Exercise –
Across the entries that follow, count the lines with the string "Reiki" and reply with that count alone.

=== Record set ===

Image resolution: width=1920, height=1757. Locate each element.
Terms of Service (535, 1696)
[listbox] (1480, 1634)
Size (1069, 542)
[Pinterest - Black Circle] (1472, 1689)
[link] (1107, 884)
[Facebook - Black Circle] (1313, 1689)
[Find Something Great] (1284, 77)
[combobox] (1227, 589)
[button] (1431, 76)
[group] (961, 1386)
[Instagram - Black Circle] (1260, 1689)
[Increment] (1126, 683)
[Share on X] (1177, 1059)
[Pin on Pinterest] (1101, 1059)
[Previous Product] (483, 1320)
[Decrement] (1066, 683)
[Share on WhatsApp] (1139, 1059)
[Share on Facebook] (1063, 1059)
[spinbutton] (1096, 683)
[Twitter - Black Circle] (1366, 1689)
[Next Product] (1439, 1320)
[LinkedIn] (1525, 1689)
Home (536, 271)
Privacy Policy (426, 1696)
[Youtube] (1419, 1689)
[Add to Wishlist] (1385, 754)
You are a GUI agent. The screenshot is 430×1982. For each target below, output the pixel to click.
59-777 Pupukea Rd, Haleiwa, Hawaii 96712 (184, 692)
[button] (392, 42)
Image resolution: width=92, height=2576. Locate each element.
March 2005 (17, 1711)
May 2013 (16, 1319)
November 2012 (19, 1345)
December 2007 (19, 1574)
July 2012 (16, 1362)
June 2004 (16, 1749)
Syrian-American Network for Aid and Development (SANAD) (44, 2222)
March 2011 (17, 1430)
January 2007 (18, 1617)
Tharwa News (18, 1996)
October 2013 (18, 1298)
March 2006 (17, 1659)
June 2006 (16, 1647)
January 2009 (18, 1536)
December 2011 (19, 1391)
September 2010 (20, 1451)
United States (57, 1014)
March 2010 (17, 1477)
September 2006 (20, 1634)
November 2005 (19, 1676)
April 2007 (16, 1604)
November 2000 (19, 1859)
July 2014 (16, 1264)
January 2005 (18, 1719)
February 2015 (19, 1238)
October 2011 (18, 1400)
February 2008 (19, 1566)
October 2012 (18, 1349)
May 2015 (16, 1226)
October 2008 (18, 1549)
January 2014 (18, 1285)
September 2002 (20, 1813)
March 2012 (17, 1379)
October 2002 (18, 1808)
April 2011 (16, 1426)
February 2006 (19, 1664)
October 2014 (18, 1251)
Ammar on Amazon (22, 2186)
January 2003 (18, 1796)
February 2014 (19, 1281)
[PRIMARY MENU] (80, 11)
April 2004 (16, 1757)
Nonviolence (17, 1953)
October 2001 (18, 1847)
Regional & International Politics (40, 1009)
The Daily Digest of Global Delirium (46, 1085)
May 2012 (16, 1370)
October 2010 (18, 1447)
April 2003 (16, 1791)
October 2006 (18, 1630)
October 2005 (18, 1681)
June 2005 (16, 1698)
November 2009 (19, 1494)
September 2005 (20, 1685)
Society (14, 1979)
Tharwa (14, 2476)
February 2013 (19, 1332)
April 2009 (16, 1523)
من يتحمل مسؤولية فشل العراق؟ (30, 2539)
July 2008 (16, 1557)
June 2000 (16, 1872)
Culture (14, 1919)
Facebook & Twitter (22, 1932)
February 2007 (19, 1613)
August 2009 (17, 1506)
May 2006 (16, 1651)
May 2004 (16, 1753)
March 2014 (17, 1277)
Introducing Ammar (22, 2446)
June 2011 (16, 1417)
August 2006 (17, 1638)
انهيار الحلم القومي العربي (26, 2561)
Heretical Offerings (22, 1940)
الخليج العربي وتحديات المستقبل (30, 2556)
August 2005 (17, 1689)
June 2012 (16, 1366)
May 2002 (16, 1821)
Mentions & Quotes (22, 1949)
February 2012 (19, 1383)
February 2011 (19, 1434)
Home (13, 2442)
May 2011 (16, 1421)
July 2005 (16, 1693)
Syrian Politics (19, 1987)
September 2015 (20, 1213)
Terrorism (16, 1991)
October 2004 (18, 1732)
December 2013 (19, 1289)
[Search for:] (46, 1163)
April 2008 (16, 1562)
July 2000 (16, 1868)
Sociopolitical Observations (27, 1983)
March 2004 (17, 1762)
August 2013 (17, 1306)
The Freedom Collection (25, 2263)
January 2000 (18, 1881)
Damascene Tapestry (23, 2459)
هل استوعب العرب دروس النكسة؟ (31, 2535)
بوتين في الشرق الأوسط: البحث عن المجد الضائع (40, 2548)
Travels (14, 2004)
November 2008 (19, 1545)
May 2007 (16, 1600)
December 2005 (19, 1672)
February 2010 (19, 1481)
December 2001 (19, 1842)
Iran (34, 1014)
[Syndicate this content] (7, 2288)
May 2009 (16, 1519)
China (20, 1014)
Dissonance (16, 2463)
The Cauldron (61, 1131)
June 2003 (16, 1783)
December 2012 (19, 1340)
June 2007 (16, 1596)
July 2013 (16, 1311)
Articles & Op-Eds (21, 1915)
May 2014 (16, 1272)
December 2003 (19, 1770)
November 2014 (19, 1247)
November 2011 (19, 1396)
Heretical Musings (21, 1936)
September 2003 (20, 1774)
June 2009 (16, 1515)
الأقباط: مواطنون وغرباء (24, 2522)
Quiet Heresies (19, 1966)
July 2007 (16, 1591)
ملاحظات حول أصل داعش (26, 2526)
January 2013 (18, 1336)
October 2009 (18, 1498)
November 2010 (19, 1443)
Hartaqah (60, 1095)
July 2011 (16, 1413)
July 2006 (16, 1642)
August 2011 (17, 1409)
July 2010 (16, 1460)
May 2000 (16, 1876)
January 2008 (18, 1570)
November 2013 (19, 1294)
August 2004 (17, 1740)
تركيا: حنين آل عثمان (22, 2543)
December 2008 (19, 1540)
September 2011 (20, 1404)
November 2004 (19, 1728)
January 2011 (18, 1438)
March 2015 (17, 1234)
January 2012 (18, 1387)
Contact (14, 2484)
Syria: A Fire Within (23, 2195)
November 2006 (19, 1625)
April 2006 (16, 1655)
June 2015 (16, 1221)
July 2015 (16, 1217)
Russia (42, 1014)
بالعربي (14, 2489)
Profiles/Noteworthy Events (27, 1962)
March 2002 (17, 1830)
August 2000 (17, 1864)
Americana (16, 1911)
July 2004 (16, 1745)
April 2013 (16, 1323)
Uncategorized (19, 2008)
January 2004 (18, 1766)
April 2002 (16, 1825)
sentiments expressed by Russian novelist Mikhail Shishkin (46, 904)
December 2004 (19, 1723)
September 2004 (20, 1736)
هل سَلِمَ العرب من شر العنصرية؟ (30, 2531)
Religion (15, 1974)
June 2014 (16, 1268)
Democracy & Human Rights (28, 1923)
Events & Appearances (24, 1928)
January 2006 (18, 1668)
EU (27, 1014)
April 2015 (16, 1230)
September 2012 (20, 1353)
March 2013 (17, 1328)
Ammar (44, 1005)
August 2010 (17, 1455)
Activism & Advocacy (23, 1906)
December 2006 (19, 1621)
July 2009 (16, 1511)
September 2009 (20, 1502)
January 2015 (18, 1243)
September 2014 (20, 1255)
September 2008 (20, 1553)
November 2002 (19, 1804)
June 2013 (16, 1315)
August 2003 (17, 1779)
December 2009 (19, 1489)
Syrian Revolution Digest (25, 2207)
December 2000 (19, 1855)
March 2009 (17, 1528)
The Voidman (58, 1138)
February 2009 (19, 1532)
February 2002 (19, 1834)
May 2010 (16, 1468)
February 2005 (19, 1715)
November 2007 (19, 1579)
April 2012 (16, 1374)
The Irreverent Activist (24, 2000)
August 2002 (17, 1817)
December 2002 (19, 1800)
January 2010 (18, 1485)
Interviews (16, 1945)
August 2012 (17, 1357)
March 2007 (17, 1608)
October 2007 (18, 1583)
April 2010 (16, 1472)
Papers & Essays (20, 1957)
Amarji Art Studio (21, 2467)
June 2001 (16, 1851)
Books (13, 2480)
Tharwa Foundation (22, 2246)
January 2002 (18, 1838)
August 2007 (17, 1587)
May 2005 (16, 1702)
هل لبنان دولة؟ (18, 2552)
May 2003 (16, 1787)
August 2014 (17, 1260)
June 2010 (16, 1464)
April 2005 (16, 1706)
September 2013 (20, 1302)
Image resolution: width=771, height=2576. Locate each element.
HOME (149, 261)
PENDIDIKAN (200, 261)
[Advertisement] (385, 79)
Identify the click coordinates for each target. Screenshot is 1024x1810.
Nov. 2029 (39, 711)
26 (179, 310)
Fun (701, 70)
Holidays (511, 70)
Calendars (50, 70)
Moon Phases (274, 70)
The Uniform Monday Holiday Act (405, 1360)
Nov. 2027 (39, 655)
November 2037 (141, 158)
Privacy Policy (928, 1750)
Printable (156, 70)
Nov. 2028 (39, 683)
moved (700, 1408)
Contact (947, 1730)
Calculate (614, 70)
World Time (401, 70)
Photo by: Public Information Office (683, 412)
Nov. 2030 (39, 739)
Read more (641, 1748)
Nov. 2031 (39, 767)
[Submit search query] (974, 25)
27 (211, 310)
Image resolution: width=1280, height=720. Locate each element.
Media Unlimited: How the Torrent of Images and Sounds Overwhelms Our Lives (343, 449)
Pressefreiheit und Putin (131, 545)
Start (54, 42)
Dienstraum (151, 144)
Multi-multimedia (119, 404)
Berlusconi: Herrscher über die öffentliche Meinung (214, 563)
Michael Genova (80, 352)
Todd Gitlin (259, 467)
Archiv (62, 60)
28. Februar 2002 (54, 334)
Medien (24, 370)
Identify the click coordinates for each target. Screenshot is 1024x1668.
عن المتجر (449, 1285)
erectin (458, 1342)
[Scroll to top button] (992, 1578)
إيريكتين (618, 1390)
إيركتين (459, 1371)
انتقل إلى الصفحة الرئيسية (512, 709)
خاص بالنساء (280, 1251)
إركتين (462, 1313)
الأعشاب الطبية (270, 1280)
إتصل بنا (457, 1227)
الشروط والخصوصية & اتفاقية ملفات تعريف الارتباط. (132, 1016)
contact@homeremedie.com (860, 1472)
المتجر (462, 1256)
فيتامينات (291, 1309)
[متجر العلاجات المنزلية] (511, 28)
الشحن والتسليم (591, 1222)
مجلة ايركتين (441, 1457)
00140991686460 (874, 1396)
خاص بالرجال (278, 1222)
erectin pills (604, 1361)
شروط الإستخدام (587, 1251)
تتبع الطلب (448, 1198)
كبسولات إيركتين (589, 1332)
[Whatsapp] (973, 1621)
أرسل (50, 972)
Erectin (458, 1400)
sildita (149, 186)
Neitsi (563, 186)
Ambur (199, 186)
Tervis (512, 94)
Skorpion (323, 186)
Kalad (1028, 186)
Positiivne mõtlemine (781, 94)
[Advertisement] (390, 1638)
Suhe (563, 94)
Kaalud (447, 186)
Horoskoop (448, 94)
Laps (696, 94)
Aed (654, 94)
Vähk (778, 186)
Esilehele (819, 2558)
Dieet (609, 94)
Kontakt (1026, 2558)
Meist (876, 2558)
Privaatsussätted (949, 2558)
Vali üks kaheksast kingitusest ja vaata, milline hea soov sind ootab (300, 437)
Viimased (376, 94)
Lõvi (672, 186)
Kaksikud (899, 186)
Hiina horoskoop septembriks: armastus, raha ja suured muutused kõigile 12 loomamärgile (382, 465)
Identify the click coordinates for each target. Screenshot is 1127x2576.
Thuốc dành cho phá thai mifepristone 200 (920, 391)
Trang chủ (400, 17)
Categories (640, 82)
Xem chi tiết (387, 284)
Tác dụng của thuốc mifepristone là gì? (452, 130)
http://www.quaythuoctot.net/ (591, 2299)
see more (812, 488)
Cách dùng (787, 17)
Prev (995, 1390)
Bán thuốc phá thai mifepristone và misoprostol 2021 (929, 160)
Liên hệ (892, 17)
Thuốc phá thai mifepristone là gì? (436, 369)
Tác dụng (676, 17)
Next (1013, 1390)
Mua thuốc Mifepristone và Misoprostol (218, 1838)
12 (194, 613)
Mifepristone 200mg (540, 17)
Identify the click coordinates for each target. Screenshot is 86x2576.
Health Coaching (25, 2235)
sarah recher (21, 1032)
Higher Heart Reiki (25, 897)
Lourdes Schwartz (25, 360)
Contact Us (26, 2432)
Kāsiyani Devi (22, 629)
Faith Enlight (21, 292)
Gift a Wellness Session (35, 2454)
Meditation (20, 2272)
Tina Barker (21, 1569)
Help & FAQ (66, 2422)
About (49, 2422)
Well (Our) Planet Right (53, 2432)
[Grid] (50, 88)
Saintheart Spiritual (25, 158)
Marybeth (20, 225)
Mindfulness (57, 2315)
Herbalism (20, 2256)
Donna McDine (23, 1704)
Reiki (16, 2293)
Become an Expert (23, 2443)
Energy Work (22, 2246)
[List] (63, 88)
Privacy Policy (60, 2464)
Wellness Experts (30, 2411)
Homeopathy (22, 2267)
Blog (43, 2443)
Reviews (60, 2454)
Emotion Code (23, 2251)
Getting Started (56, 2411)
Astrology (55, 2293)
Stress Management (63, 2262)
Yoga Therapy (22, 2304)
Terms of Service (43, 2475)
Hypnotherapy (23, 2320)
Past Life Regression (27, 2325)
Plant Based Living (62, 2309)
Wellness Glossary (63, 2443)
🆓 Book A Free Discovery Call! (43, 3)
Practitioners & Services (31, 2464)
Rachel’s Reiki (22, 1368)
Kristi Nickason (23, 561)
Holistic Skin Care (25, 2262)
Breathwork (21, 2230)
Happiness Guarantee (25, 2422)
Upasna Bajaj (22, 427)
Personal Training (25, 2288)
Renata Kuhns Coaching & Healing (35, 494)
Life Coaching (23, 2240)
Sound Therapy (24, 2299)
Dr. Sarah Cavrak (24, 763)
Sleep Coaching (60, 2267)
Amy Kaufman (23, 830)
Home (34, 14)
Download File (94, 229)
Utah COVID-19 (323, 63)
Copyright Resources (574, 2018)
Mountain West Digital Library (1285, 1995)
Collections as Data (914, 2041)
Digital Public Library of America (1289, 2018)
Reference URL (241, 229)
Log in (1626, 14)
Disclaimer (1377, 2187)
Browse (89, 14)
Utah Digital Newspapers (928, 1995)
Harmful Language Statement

===

Answer for the task –
3